TAIYŌAI INC.
Data Engineering Trial Task
Objective:
Find, standardize, and continuously update data regarding construction and infrastructure projects and tenders in the state of California.
Part 1: Research and Data Sourcing
Task: Research and identify 5-10 reliable data sources about construction and infrastructure projects and tenders in California.
Methodology: Use a combination of online research and language models (e.g., OpenAI's GPT models) to identify these sources. Explicitly state how and why you used GPT or similar models in your research process.
Part 2: Data Extraction and Standardization
Task: From the provided Table 1 and your own list, suggest methods to scrape data using language model-based tools like OpenAI API, Mistral 7B, Llama2, or other open-source models.
Requirements:
Demonstrate how you can build data products (DPs) to scrape data from multiple sources. Standardize the scraped data according to the guidelines provided in Table 2.
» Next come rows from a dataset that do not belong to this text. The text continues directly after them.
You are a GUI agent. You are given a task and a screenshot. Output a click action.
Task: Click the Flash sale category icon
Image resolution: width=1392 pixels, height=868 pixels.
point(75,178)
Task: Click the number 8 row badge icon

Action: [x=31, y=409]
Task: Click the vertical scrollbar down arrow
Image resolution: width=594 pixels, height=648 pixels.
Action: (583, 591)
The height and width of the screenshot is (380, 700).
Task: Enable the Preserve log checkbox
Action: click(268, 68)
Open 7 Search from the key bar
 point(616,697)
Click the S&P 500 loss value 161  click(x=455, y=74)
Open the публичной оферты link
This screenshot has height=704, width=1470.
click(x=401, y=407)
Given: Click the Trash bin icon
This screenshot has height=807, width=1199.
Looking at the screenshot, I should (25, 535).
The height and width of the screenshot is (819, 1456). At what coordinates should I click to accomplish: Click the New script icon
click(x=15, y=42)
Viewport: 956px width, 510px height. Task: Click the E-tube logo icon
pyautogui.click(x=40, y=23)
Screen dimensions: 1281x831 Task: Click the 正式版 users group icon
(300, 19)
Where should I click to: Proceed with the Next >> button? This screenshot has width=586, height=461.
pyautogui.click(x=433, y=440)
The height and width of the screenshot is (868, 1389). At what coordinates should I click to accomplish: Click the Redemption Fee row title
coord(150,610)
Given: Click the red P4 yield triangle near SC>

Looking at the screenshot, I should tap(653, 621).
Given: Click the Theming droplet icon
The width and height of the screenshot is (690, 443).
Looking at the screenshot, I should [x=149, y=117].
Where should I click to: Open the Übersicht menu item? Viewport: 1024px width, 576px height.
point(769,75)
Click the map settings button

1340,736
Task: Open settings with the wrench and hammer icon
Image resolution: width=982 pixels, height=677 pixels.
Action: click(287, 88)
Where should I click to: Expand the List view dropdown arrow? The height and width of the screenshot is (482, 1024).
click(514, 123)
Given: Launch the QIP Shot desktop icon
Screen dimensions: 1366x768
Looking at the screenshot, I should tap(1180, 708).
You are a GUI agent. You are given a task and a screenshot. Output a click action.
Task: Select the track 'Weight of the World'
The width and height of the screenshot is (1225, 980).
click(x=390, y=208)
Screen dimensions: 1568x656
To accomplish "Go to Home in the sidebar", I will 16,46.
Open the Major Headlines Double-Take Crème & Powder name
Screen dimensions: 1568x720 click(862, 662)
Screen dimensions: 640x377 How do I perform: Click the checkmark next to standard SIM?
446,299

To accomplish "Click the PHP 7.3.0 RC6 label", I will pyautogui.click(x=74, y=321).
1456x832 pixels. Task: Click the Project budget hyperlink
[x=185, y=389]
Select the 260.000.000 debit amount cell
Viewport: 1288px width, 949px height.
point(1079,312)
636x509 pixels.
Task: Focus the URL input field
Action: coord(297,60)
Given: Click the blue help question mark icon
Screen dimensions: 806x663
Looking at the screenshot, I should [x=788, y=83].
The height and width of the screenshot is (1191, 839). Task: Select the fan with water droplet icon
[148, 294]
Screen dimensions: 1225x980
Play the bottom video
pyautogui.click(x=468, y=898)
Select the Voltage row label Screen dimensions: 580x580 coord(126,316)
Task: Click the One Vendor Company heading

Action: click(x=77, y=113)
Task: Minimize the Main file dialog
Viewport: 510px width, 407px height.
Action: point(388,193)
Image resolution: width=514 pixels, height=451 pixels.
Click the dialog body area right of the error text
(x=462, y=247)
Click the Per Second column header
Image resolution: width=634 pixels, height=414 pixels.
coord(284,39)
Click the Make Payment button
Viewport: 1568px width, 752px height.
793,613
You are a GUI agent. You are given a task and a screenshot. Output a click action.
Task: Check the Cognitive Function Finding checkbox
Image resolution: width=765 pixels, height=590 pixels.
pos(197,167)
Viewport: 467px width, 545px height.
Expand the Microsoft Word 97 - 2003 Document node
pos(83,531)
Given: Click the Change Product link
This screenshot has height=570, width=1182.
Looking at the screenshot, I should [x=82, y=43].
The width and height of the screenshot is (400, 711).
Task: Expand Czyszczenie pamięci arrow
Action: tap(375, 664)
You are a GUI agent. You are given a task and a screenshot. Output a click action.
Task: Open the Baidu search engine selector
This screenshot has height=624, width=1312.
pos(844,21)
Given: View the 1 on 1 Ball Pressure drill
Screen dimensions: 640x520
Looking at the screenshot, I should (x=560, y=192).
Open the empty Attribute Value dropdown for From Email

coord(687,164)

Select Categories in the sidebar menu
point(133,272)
Part 3: Automation and Continuous Updating
Task: Propose a system for automating the data scraping and standardization processes.
Details:
Explain how the data sources will be continuously updated.
Describe the use of cron jobs or similar scheduling tools for ongoing data updates. Ensure your methodology adheres to a production environment's standards.
Evaluation Criteria
- Scalability: Ability to scrape multiple sources effectively.
- Adherence to Standards: Conformity with the provided data standards; penalties for deviation.
- Automation and Continuity: Quality of the proposal for continuous data updating, including details on cron monitoring and production environment suitability.
Deliverables
Candidates should share a Google Drive folder containing:
- Python Scripts: The actual code used for data scraping and standardization.
- Documentation: Detailed explanations of the scripts and methodologies.
- Sample Datasets: Examples of the data extracted and standardized.
- Production Environment Plan: A document detailing the implementation of cron monitoring and how the system will operate in a production environment.
Notes to Candidates
- Pay close attention to the data standards and ensure your methods are scalable and suitable for a production environment.
- Clearly articulate your use of AI or machine learning models, specifically in the context of data sourcing and any preprocessing tasks.
- Demonstrate a thoughtful approach to continuous data updating and monitoring.